> _RECORDS FOR PROCESSING_
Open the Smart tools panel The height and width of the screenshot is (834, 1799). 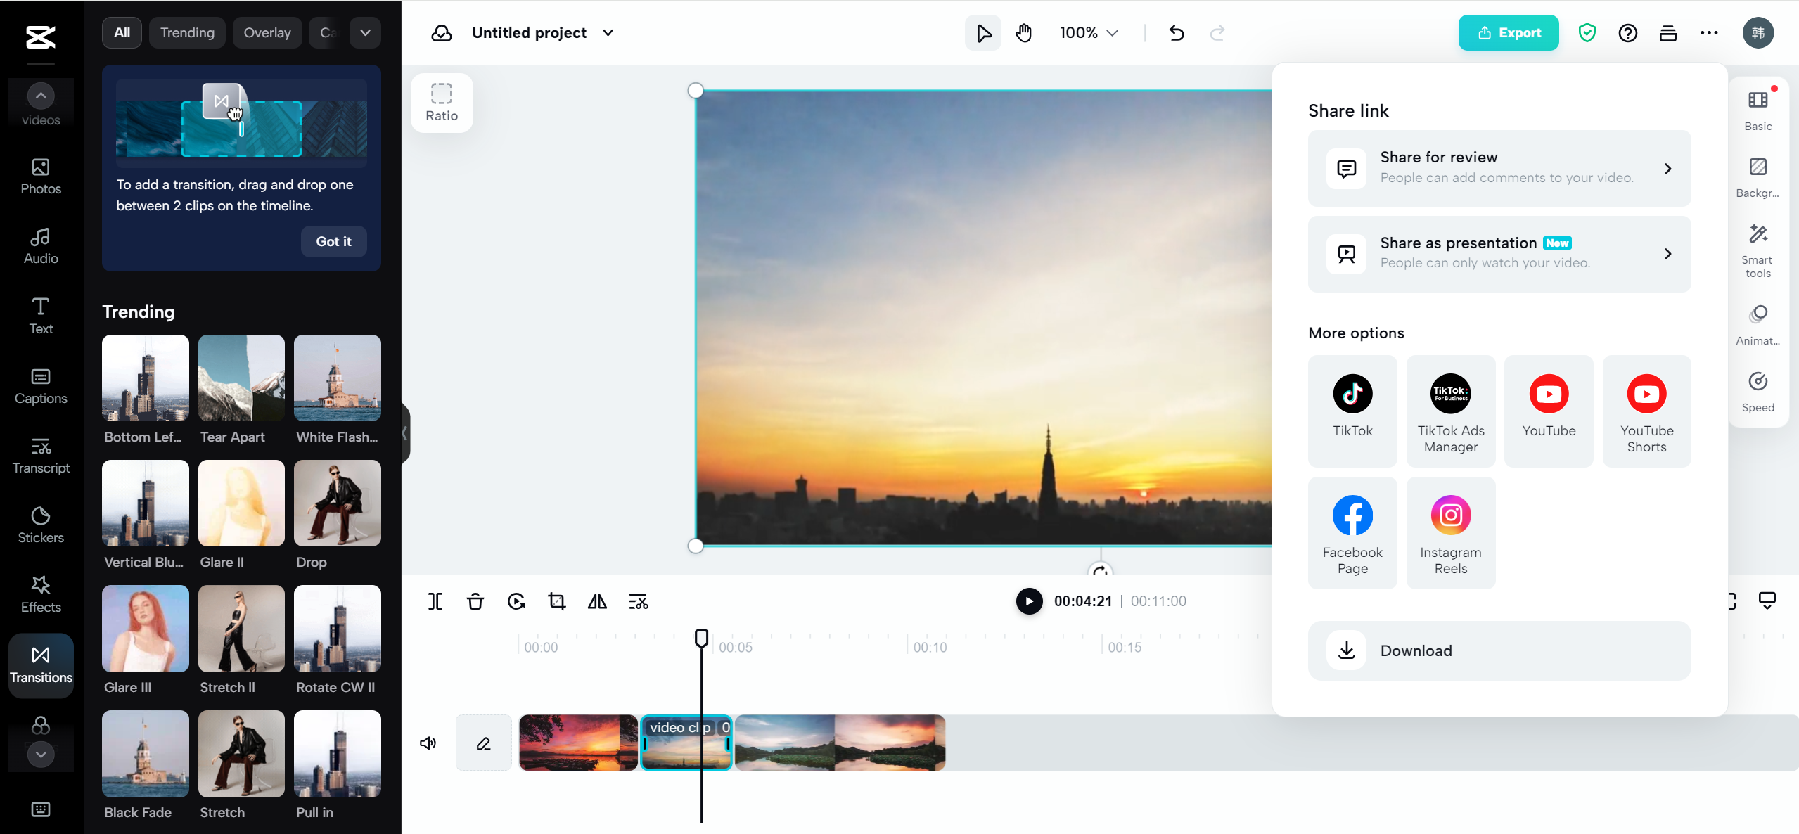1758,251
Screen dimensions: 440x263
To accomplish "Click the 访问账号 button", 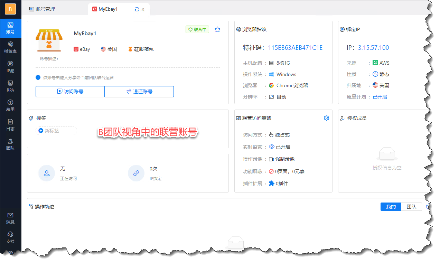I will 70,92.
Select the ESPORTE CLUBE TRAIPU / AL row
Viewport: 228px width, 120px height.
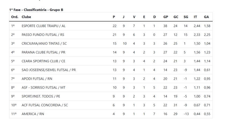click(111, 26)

> _ASSIGNMENT_
Go to the line that contains "Select the ESPORTE CLUBE TRAIPU / AL row" and copy exactly from there through the last line of the records above, both included. Omit pictures.

> _EXERCISE OUTPUT_
Select the ESPORTE CLUBE TRAIPU / AL row
Viewport: 228px width, 120px height.
click(111, 26)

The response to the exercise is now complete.